The cell division control protein 42–Src family kinase–neural Wiskott–Aldrich syndrome protein pathway regulates human proplatelet formation

Abstract

Background Cytoskeletal rearrangements are essential for platelet release. The RHO small GTPase family, as regulators of the actin cytoskeleton, play an important role in proplatelet formation (PPF). In the neuronal system, CDC42 is involved in axon formation, a process that combines elongation and branching as for PPF. Objective To analyze the role of CDC42 and its effectors of the Wiskott-Aldrich syndrome protein (WASP) family in PPF. Methods Human megakaryocytes (MKs) were obtained from CD34+ cells. Inhibition of CDC42 in MKs was performed with the chemical inhibitor CASIN or with an active or a dominant-negative form of CDC42. The knock-down of N-WASP was obtained with a small hairpin RNA strategy Results Herein, we show that CDC42 activity increased during MK differentiation. The use of the chemical inhibitor CASIN or of an active or a dominant-negative form of CDC42 demonstrated that CDC42 positively regulated PPF in vitro.

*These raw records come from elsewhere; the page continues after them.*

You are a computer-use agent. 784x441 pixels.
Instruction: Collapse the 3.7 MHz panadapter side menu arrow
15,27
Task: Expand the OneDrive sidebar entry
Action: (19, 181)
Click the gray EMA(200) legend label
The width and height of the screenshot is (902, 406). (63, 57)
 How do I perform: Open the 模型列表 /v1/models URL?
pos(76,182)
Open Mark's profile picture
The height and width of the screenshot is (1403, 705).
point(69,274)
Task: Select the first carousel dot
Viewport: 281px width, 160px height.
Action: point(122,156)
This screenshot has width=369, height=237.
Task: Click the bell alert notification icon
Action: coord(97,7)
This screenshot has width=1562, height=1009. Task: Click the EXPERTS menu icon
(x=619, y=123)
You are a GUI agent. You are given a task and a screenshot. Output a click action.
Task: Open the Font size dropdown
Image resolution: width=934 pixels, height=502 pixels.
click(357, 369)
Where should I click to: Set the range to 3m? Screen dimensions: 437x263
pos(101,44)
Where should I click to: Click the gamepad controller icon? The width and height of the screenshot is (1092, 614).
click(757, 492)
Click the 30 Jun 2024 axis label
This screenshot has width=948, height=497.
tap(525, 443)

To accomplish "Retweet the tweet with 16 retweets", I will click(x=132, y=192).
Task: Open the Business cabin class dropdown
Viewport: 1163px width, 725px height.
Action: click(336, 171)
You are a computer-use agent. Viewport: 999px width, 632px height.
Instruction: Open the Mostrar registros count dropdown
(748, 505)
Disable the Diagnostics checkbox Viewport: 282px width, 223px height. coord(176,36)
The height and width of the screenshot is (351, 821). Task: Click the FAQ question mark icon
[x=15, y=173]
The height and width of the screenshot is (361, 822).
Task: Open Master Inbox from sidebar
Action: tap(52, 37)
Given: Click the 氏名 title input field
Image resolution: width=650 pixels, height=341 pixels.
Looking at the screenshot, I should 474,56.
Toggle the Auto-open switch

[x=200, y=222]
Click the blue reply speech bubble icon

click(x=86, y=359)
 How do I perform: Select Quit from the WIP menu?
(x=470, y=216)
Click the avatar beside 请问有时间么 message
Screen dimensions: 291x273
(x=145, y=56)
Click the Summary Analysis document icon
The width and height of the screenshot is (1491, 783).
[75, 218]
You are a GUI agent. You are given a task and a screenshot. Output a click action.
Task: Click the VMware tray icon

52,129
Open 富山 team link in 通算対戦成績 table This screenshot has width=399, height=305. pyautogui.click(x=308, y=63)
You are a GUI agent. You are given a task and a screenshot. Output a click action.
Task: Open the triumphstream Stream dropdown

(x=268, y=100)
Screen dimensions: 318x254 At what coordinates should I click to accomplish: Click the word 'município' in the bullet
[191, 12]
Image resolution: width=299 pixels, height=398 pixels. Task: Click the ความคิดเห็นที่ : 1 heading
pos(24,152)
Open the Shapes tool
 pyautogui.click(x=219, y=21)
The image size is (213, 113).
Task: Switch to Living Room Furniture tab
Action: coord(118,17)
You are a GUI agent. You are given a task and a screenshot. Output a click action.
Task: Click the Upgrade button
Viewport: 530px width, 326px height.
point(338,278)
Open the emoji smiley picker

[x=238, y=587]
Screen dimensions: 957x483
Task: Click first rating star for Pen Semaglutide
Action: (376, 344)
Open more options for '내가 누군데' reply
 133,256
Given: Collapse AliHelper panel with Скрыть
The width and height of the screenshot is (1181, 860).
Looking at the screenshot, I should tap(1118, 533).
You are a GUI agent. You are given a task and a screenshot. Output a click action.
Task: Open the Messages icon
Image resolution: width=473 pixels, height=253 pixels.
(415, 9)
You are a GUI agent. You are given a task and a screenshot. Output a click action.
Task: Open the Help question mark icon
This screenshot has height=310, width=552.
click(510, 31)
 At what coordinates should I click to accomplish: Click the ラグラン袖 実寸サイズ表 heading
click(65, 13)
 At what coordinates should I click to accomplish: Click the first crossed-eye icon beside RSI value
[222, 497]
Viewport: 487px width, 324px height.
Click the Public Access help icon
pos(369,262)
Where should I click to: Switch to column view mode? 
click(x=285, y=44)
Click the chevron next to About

We determined that N-WASP, but not WASP, regulated PPF. We found that N-WASP knockdown led to a marked decrease in PPF, owing to a defect in the demarcation membrane system (DMS). This was associated with RHOA activation, and a concomitant augmentation in the phosphorylation of mysosin light chain 2. Phosphorylation of N-WASP, creating a primed form of N-WASP, increased during MK differentiation. Phosphorylation inhibition by two Src family kinase inhibitors decreased PPF. Conclusions We conclude that N-WASP positively regulates DMS development and PPF, and that the Src family kinases in association with CDC42 regulate PPF through N-WASP.